With growth of people's demand for an ever intelligent lifestyle, demand for high capacity of data processing is also growing. Energy consumption in data processing has reached about hundreds of billions of or even trillions of kilowatts-hour each year, and a large data center can occupy an area up to tens of thousands of square meters. Accordingly, high efficiency and high power density are significant indicators of a health development of the data center industry.
A critical unit of the data center is a server, which is typically equipped with a mainboard composed of data processing chips (such as a CPU, chipsets, a memory or the like), their power supplies and necessary peripheral components. With increase of the processing capacity per volume unit of a server, the number and the integration level of the processing chips are also increasing, resulting in enlargement of occupied space and increase of power consumption. Accordingly, the power supply (also referred to as a mainboard power supply since it is on the same mainboard with the data processing chips) for the chips is excepted to have higher efficiency, higher power density and smaller volume, conducive to the energy saving and reduction of the occupied resource for the entire server or even of the entire data center.
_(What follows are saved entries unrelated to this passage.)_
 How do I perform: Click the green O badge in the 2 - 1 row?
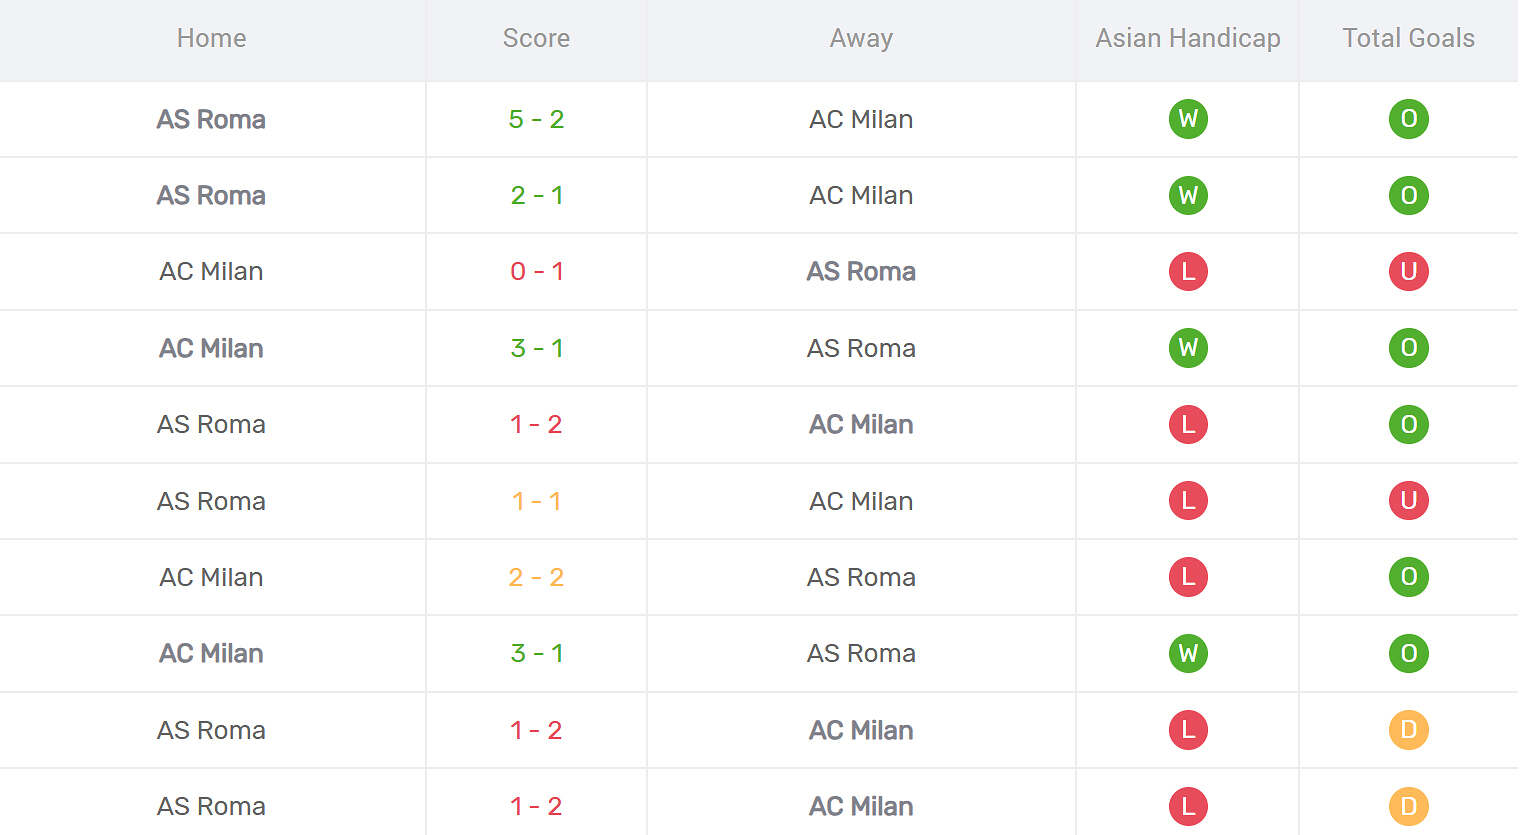(1408, 195)
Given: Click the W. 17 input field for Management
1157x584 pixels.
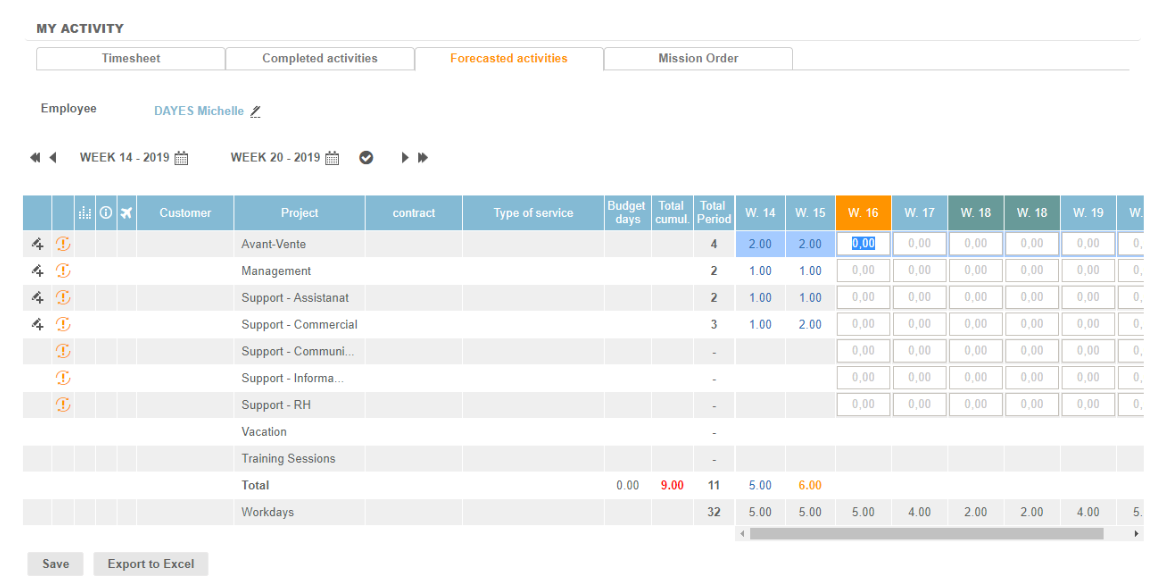Looking at the screenshot, I should click(x=919, y=270).
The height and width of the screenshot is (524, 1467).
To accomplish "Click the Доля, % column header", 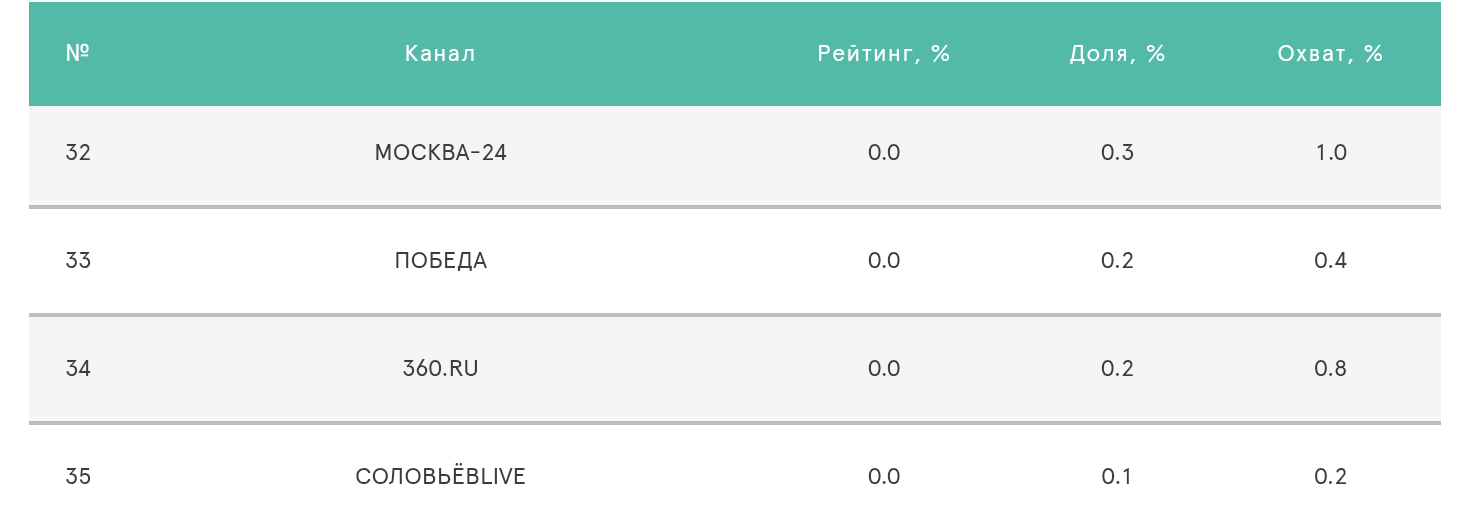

An input power supply provided for digital chip is typically of a low voltage and a large current. In order to reduce a loss due to wiring between the input power supply and the digital chip, the input power supply is required to directly provide supply power for the digital chip. In other words, it is desirable to dispose the input power supply to the digital chip as closely as possible. The input power supplies directly providing supply power for the digital chips are referred to as point of the loads (POL), and the POL are provided supply powers by other power supplies.
Currently, an input voltage of a POL typically is 12V. However, in case where a total power of the server is relatively high and the input voltage of the POL is relatively low, the input current of the POL will be relatively large. For example, if the total power of the server is 1200 W and the input voltage of the POL is 12V, the input current of the POL will be as high as 100 A. The input voltage of the POL is so high that the occupied resource and the loss caused by it on the mainboard become ever more noticeable. If the input voltage of the POL is increased to 48V, for example, the input current of the POL will be reduced significantly, effectively solving the problem of the occupied resource and the loss caused by the input voltage of the POL.
If the input voltage of the POL is 48V, compared with the traditional input voltage of 12V, the value of the voltage is increased by 4 times. Although the POL having the traditional input voltage of 12V is typically implemented with a BUCK circuit, it is difficult to implement the POL having the input voltage of 48V with a BUCK circuit since the duty cycle is too small. In order to solve the above problem, in the related art, a power supply configuration is proposed as shown in FIG. 1. In FIG. 1, an input terminal of a data processing mainboard 1 is connected in parallel to an input voltage Vin. The input voltage Vin is an input voltage Vin of the data processing mainboard 1, which is 48V. Converters 48V-Vo1, 48V-Vo2 and 48V-Von each receives the input voltage Vin, converts the input voltage Vin to a respective output voltage, and provide it for a corresponding load (a load 1, a load 2 and a load n as shown in FIG. 1).
The converters 48V-Vo1, 48V-Vo2 and 48V-Von in FIG. 1 each can be simply implemented with a single-stage isolation converter. FIG. 2 shows a circuit diagram of the converter in FIG. 1. An input voltage of 48V (48V+ and 48V− as shown in the figure) is converted by the single-stage isolation converter to be output an output voltage Vo (VO+ and VO− as shown in the figure) for the load. The single-stage isolation converter can be a pulse width modulation (PWM) converter such as a forward converter/a flyback converter, or can also be a pulse frequency modulation resonant converter such as a LLC/LC/LCL or the like.
Since the digital chip such as the CPU has a wide range of operating voltage, the single-stage isolation converter typically achieves both of the critical indicators of wide operating range and isolation at the expense of efficiency and power density. In addition, the single-stage isolation converter having the input voltage of 48V is of a relatively complex configuration. Also, the single-stage isolation converter having the input voltage of 48V has a limited power if it directly supplies power to a single load, and thus is not suitable for parallel multiplex to achieve reduced capacitor volume and improved light load efficiency. Accordingly, it is hardly possible for the single-stage isolation converter having the input voltage of 48V to meet the future demand.